- _Excerpt provided_:
I don't see the point in what those people at the PS3 Launch did to get one.. I mean Camp outside for days to get a console that has like 5 games out? It's final. I'm going with the Xbox 360 =D


----------



## Vater Unser (Jun 15, 2007)

QUOTE(ZeWarrior @ Jun 15 2007 said:


> Anybody care to give more suggestions?


use the board search and read the other 9000 PS3 vs. 360 threads?


----------



## ZeWarriorReturnz (Jun 15, 2007)

Read the top. It's not a PS3 vs 360 Thread. It's a suggestion on which one I should buy...I don't care about the brand. Nor am I a fanboy of neither company, which is why I want someone to give a suggestion on which one I should get. And based on the results, 360 is the defitnally the winner.


----------



## sudeki300 (Jun 15, 2007)

- _Data shown_:
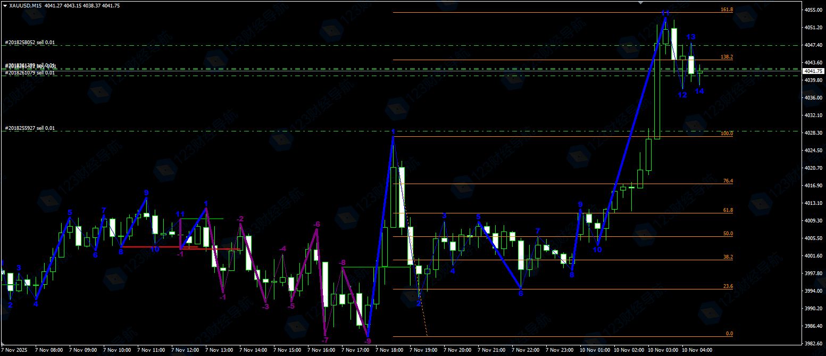This screenshot has width=826, height=356.
Task: Select the #2018258052 sell order label
Action: coord(30,43)
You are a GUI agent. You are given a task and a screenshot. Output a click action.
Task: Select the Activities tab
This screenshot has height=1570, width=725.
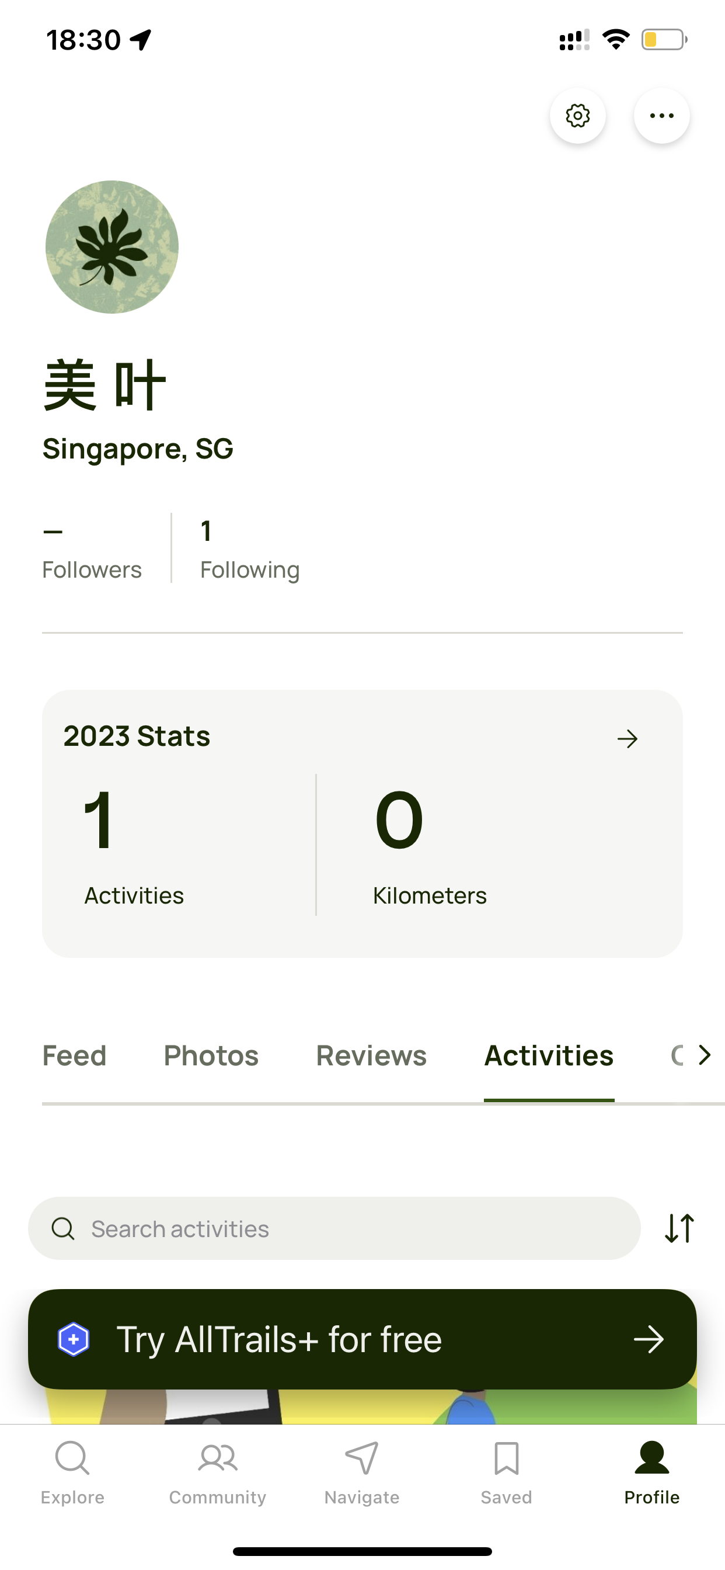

- _Stated goal A_: Transcribe the rows from the line with "You are a GUI" through the end of the rows, and leave the pictures out.
- _Stated goal B_: Pick up the forum thread about choosing between a PS3 and an Xbox 360 where it stops, and continue it.
The rows are unrelated to the forum thread about choosing between a PS3 and an Xbox 360.

- _Output A_:
You are a GUI agent. You are given a task and a screenshot. Output a click action.
Task: Select the Activities tab
This screenshot has height=1570, width=725.

- _Output B_:
if you want good games and a decent online service then you have to go for the 360.everyone i know that has 360 and a ps3 says that the 360 is better and the ps3 is just sitting there getting dusty...................sudeki300


----------



## ZeWarriorReturnz (Jun 15, 2007)

btw my friend has a ps3, and I NEVER saw him play it, it's just in the corner getting dust. So yeah, I'll get the 360. Thanks for helping decided everyone XD


----------



## jimmy j (Jun 16, 2007)

QUOTE(ZeWarrior @ Jun 15 2007 said:


> I don't see the point in what those people at the PS3 Launch did to get one.. I mean Camp outside for days to get a console that has like 5 games out?



And it didn't even sell out! There were people walking in off the street after work and picking one up off the shelf!


----------



## shaffaaf27 (Jun 16, 2007)

but thtas because sony produced so many for the launch. 

220,000 just int he uk were there for launch. 

i mean sony had 6 motnhs to stock up.


----------



## jimmy j (Jun 16, 2007)

QUOTE(RAM @ Jun 16 2007 said:


> but thtas because sony produced so many for the launch.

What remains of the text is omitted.